15.2 Subject as provided in Condition 15.4 below, notices to the holders of Materialised Notes and
Dematerialised Notes in bearer form shall be valid if they are published either (a)(i) in a daily leading
newspaper with general circulation in Europe and (ii) so long as such Notes are listed and admitted to
trading on any Regulated Market, in a leading daily newspaper with general circulation in the city
where the Regulated Market on which such Notes are listed and admitted to trading is located, or (b)(i)
in accordance with Articles 221-3 and 221-4 of the General Regulation of the AMF, or (ii) (except if
the Notes are admitted to trading on Euronext Paris) on the website of the relevant competent authority
of the EEA Member State where the Notes are admitted to trading.



93
15.3 If any such publication or mailing is not practicable, notice shall be validly given if published in a
leading daily English language newspaper of general circulation in Europe. Any such notice shall be
deemed to have been given on the date of such publication or, if published more than once or on
different dates, on the date of the first publication as provided above. Couponholders shall be deemed
for all purposes to have notice of the contents of any notice given to the holders of Materialised Notes
in accordance with this Condition.

15.4 Notices required to be given to the holders of Dematerialised Notes (whether in registered or in bearer
form) pursuant to these Conditions may be given alternatively by delivery of the relevant notice to
Euroclear France, Euroclear, Clearstream and any other clearing system through which the Notes are
for the time being cleared in substitution for the mailing and publication as required by Conditions
15.1 and 15.2 above; except that so long as the Notes are listed and admitted to trading on any
Regulated Market and the rules of, or applicable to, such Regulated Market so require, notices shall
be published in a leading daily newspaper of general circulation in the city where the Regulated Market
on which such Notes are listed and admitted to trading is located.
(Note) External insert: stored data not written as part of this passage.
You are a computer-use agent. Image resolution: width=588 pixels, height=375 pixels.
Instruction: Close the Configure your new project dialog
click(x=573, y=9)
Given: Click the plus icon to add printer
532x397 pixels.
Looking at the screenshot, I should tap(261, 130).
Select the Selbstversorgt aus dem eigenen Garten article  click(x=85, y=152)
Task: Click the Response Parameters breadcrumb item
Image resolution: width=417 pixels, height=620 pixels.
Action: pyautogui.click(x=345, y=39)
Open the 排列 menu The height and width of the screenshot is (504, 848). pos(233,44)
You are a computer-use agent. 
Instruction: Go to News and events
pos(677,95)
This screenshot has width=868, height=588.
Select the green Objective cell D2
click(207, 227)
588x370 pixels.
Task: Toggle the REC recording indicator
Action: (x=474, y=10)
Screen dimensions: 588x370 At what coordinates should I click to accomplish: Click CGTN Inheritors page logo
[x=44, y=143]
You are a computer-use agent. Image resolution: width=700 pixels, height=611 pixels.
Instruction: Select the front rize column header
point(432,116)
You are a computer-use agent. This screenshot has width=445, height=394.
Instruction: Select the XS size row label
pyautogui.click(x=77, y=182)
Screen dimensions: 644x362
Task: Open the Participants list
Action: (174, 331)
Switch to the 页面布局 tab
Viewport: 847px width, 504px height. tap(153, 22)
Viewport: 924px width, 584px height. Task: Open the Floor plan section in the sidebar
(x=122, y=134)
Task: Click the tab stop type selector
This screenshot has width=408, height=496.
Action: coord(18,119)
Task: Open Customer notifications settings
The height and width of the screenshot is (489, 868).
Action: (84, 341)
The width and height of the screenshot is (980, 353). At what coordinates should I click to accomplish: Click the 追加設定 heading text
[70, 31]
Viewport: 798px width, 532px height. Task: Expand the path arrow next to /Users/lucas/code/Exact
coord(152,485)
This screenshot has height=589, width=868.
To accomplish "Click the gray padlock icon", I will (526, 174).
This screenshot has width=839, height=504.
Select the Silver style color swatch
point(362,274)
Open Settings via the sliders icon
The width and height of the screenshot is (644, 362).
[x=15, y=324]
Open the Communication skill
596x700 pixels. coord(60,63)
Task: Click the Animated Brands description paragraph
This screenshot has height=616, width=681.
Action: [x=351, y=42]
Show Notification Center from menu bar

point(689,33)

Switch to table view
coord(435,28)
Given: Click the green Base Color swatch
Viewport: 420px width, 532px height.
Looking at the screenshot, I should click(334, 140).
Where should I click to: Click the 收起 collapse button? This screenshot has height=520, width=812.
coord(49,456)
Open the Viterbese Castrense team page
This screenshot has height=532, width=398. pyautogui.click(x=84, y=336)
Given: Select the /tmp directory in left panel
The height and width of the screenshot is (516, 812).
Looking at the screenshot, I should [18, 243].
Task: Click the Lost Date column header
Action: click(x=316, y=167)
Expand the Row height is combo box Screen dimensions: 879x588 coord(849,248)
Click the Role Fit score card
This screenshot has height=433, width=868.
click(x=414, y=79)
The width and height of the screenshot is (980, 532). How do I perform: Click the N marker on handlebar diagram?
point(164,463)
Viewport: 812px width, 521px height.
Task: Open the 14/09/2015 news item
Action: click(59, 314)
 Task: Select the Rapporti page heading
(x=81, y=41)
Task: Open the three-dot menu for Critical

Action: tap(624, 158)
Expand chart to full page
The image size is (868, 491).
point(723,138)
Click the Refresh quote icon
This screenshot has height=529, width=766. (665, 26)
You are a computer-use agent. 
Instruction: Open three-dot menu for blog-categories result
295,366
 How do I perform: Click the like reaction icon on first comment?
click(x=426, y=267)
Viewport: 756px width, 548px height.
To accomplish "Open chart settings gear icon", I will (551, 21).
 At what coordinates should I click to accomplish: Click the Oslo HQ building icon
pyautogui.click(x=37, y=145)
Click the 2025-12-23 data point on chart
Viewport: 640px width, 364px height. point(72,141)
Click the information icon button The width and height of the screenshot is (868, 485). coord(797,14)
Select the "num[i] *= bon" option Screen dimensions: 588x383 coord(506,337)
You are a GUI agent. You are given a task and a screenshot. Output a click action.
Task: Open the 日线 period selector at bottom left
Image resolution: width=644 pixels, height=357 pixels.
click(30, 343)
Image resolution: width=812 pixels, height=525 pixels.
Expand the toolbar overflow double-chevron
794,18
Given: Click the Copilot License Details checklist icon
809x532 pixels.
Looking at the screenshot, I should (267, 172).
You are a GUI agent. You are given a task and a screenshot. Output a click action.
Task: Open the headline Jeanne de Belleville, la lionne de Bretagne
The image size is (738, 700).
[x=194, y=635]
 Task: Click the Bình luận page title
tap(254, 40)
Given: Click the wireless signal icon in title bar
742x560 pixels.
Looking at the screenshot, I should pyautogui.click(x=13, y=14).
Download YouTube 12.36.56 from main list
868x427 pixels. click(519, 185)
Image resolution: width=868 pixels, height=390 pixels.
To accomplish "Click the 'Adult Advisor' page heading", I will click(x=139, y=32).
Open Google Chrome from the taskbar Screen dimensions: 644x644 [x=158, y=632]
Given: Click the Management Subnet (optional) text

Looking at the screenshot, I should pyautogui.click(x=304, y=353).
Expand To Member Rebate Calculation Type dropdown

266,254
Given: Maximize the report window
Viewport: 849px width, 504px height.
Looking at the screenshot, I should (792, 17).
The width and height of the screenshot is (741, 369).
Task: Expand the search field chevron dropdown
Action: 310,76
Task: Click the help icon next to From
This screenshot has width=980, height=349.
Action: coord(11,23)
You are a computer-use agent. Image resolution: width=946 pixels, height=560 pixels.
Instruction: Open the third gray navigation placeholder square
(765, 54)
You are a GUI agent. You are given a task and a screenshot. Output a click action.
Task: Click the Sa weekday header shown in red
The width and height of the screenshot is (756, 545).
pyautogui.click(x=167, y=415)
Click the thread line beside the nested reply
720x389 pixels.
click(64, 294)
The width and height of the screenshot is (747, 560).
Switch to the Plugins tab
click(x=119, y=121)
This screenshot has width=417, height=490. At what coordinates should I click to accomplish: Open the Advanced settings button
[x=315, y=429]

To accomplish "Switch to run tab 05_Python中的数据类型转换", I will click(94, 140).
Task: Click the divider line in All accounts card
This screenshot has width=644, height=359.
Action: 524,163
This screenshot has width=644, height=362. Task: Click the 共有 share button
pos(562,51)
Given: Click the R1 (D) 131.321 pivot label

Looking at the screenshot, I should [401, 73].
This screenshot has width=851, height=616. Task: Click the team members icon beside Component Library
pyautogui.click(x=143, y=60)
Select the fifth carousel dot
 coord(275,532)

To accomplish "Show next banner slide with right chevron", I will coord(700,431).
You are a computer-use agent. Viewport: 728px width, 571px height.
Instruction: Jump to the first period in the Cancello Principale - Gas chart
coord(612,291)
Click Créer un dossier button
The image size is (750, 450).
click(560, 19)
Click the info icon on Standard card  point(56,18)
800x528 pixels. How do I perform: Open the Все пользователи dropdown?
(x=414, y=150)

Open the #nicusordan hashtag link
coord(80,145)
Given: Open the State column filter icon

15.5 Notices relating to Collective Decisions pursuant to Condition 11 and pursuant to Articles R. 228-79
and R. 236-14 of the French Code de commerce shall be given by delivery of the relevant notice to
Euroclear France, Euroclear, Clearstream and any other clearing system through which the Notes are
for the time being cleared and (for the avoidance of doubt) Conditions 15.1 to 15.4 shall not apply to
such notices.

16. GOVERNING LAW AND JURISDICTION

16.1 Governing Law

The Notes and, where applicable, the Receipts, the Coupons and the Talons are governed by, and shall
be construed in accordance with, French law.

16.2 Jurisdiction

Any claim against the Issuer in connection with any Notes, Receipts, Coupons or Talons may
exclusively be brought before the competent courts in Paris.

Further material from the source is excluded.